Stable balancing weights - literature summary (Work in progress)
Summary
Weighting algorithms often suffer weight instability, i.e. high variance. Stable balancing weights (SBW) is a weighting method with minimal variance. It looks for weights that balances the distribution within a pre-specified threshold.
Introduction
Weighting algos have two goals:
- balance the empirical distribution of observed covariates (remove bias due to observed confounders)
- yield a stable estimate of the parameter of interest (minimize variance)
IPTW doesn’t do both. Also, even with different methods that makes propensity score model less sensitive to model specification, the weights acquired is not intended to balance the distribution in the first place.
SBW directly aims to optimize the weights so that it balances the covariate distribution, including marginal distributions.
The Estimation Problem
- $\mathcal{P}$: target population with $N$ elements
- $\mathcal{S}$: random sample from $\mathcal{P}$ of size $n$
- $\mathcal{R}$: sample of size $\mathcal{r}$ respondents from $\mathcal{S}$
- $Z_i$: response (treatment) indicator for unit $i$ in $\mathcal{S}$ ($Z_i = 1$ if unit $i$ responds)
- $Y_i$: outcome variable
- $X_{ip}$: $p$-th covariate of unit $X_i$
The parameter of interest we want to estimate is the population mean: \(\overline{Y}_N = \frac{\sum_{i=1}^{N}{Y_i}}{N}\)

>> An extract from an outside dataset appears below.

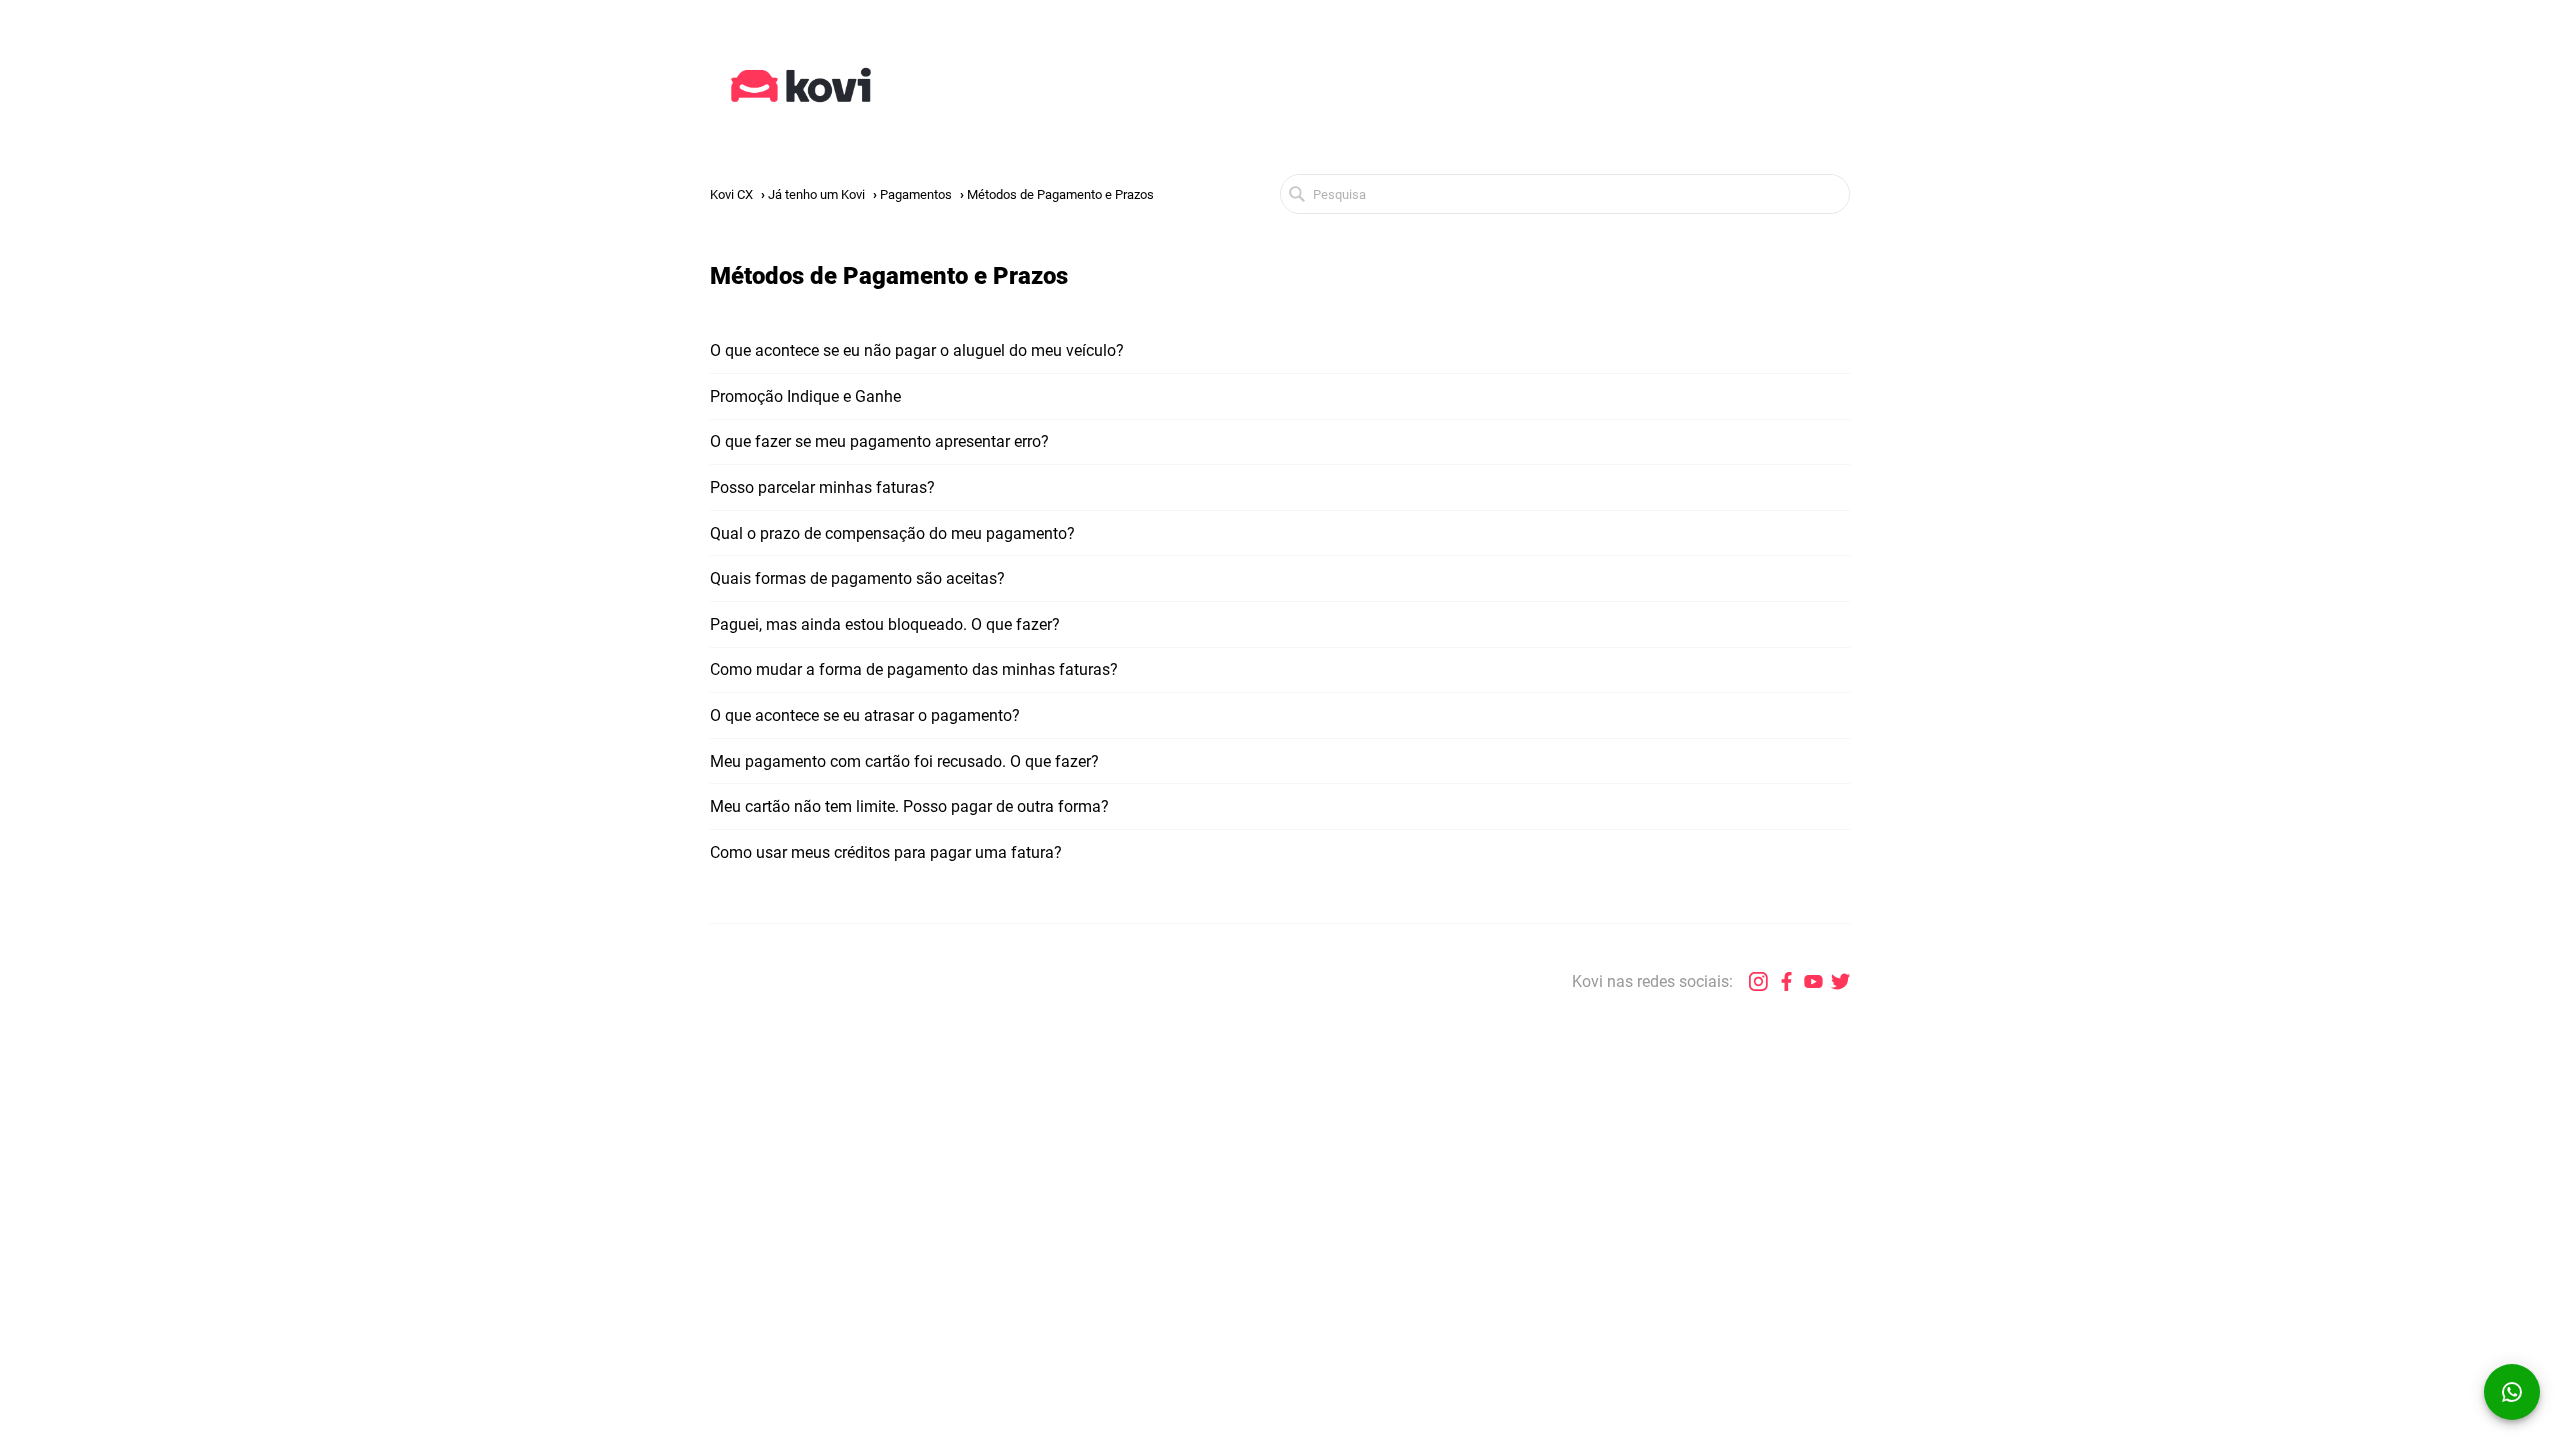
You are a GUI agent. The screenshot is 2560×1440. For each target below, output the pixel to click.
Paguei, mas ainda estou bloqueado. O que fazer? (885, 624)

Assume the response (treatment) is missing completely at random (MCAR) in $\mathcal{S}$, then \(\hat{Y}_r = \frac{\sum_{i=1}^{r}{Y_i}}{r}\) is an unbiased, consistent estimator of $\overline{Y}_N$.

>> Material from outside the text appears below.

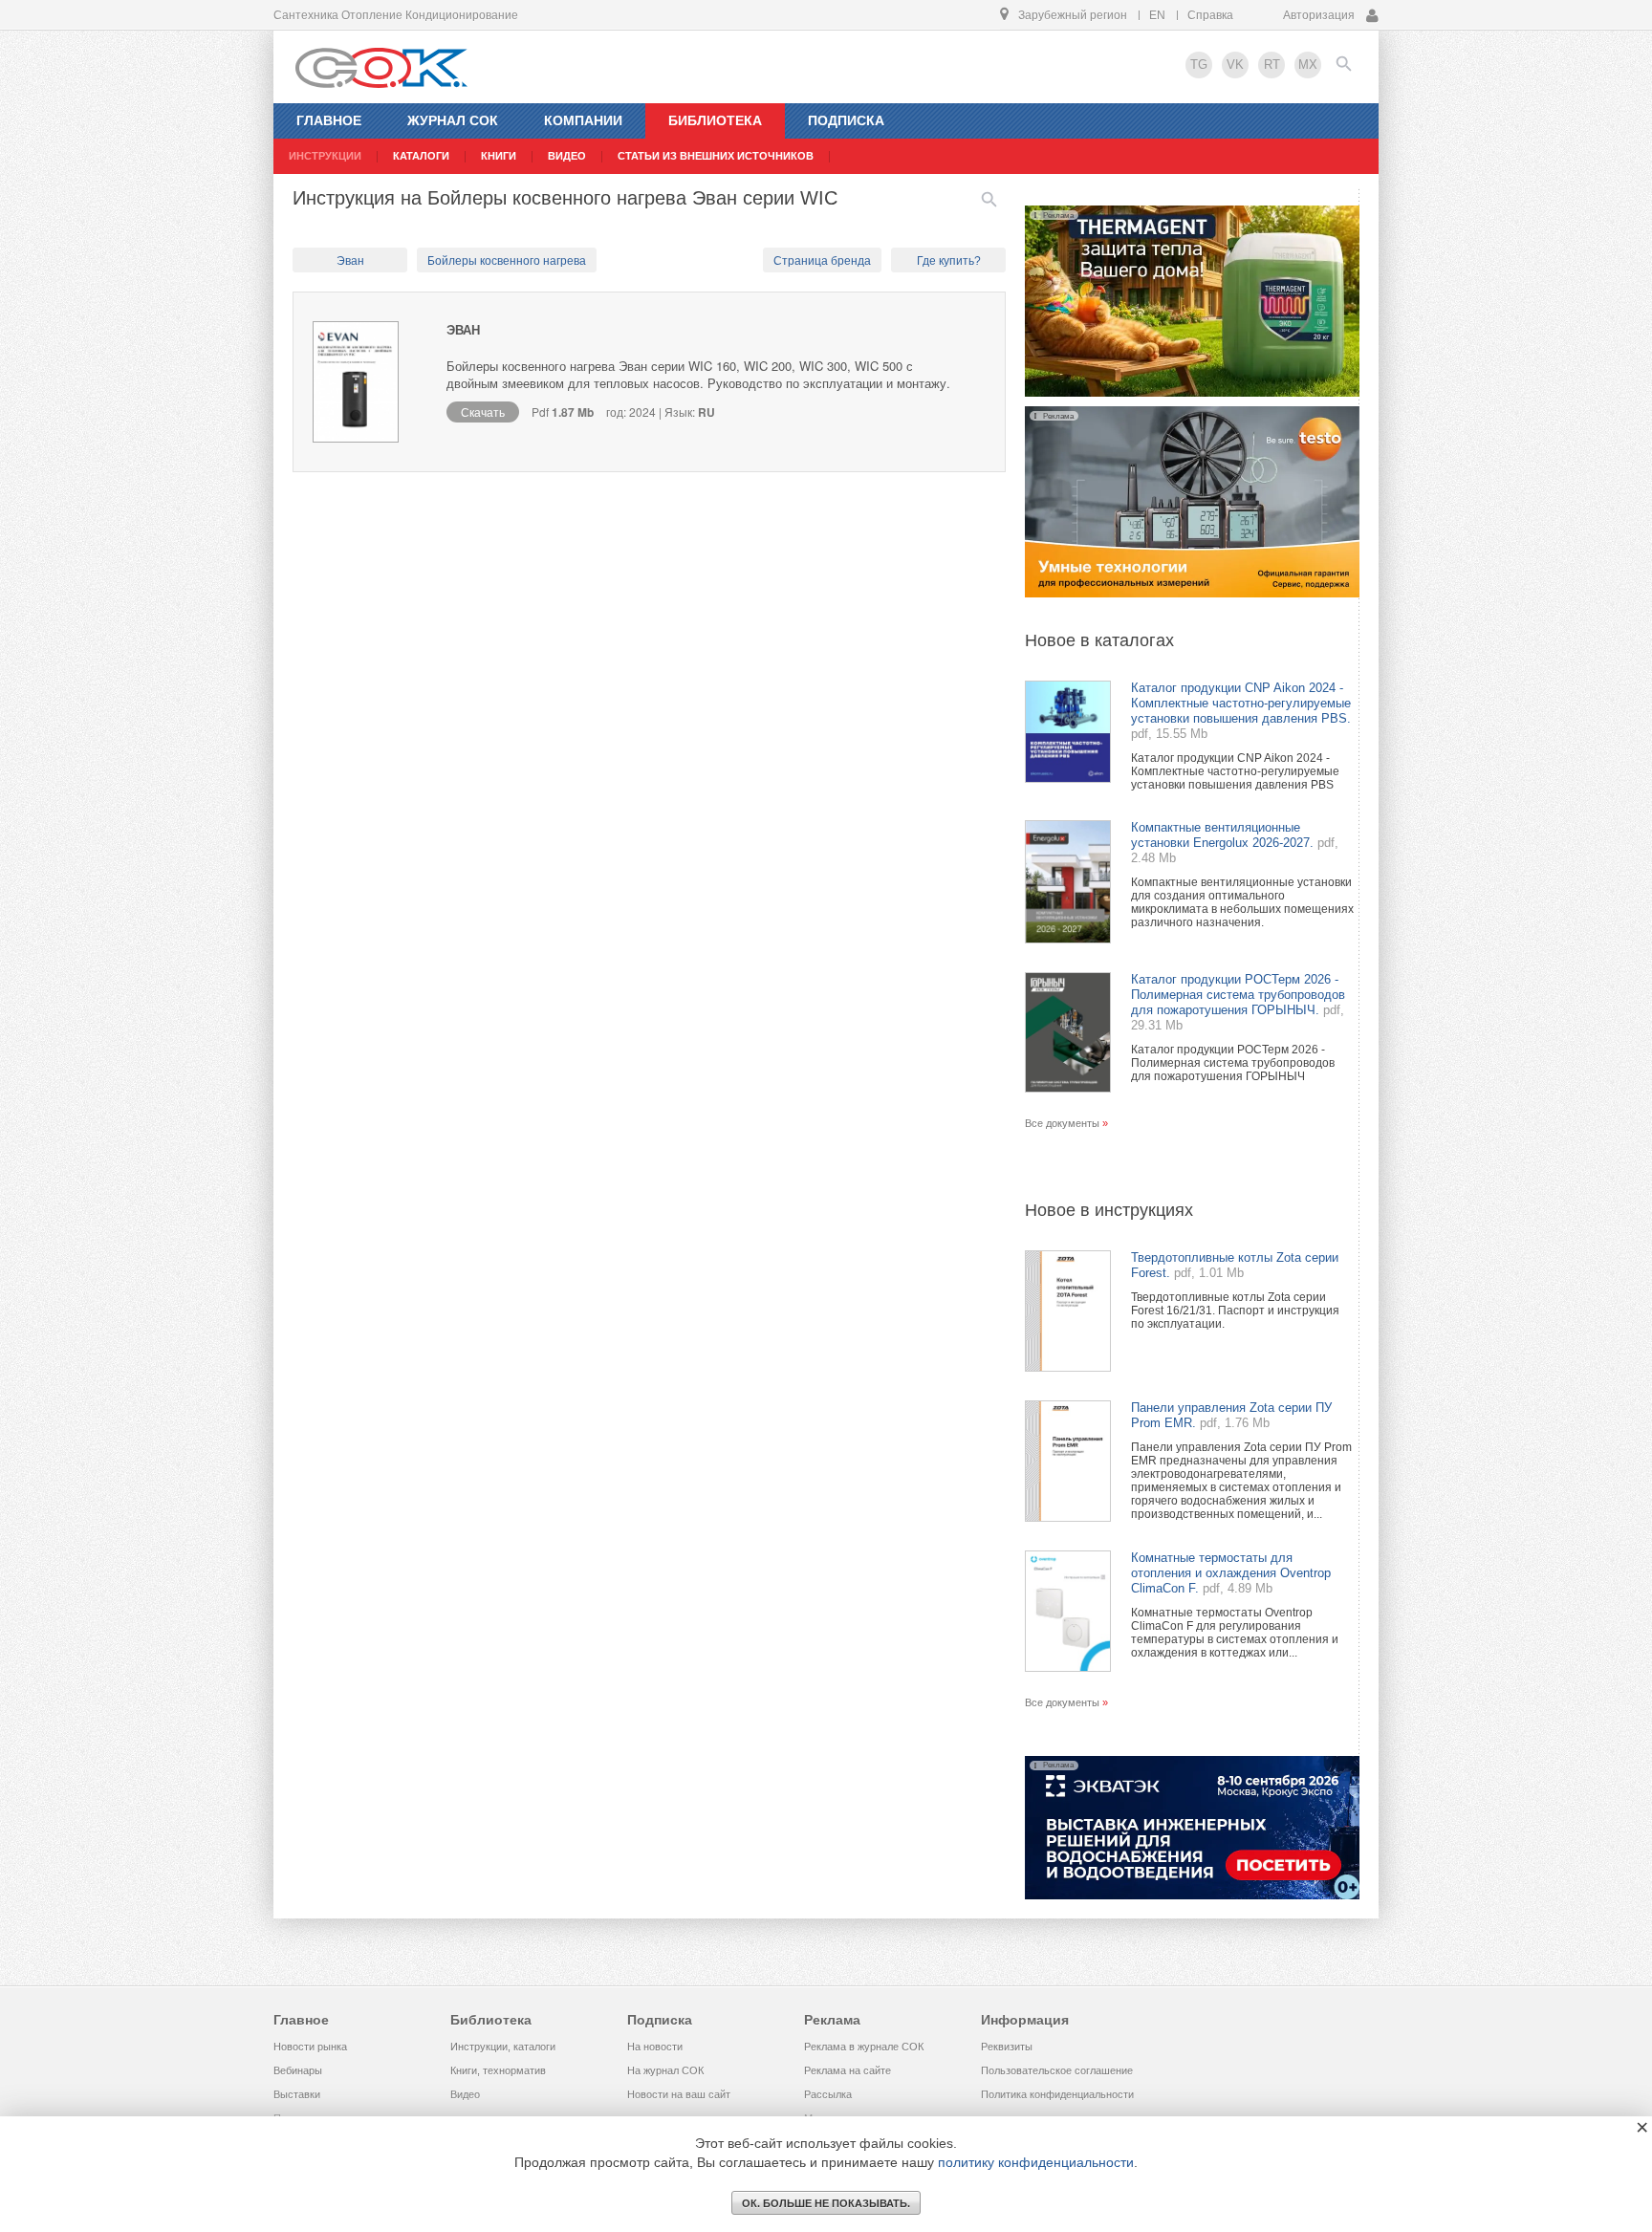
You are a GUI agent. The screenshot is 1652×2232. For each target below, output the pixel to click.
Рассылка (828, 2094)
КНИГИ (498, 156)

This is a strong assumption, and a more realistic assumption is non-respondents missing at random (MAR). Under this assumption, $Z_i$ and $Y_i$ are both related to observed covariates $X_i$ but not any unobserved covariate $U_i$. (refer to “statistical analysis with missing data” by Little and Rubin)
In this case, \(\hat{Y}_{\mathit{w}} = \frac{\sum_{i=1}^{r}{\mathit{w}_iY_i}}{r}\) is the unbiased, consistent estimator of $\overline{Y}_N$, given $\mathbf{w}$ appropriately adjusts for $X$. The most common way to calculate the weights is to fit a model that estimates the probability of responding (getting treatment) and inverting them. This is called the propensity score. An appealing aspect of using the propensity score is that it tends to balance the distribution of the observed covariates.
However, this is a stochastic property (relies on the law of large numbers), and is not guaranteed even when the true mechanism of missing response is known. In reality the true mechanism is almost always unknown, which makes the balancing harder. Also, it is more desirable to balance features other than the covariate means, such as the marginal distribution. Finally, the weights can be unstable. The variance of $\hat{Y}_w$ is quadratic to $cv(\mathit{w}_i)$, the coefficient of variance. Even if a few units have weights close to zero, this will result in high variance of the estimate.
The Target Convex Optimization Problem
Rather than finding the weights for predicting response/treatment, SBW directly finds the weights with minimal variance that balances the covariates. This is the optimization problem that describes SBW:
\[\begin{align} \min_{w}&{\|w - \bar{w}\|_2^2}\\ \text{subject to } &|\mathbf{w}^T\mathbf{X}_{\mathcal{R}_{p}} - \bar{X}_{\mathcal{S}_{p}}| \le \delta_p,\text{ } p=1, ..., P\\ \mathbf{1}^T\mathbf{w} &= 1,\\ \mathbf{w} &\ge 0 \end{align}\]$\mathbf{w}$ is a vector of size $r$, and $\bar{w}$ is the mean value vector of the weights. $\delta_{p}$ is a hyperparameter, defined by the user. This optimization effectively minimizes the coefficient of variance of the weights while balancing the covariates. Also, by manipulating \(X_{\mathcal{R}_{\ast}}\), the constraint can balance other statistics such as variance. To do this, we augment \(X_{\mathcal{R}_{\ast}}\) with additional covariate matrix \(\tilde{X}_{\mathcal{R}} = X_{\mathcal{R}_p}^2\). A similar augmentation can balance the mean and the variance of two covariates and their correlation.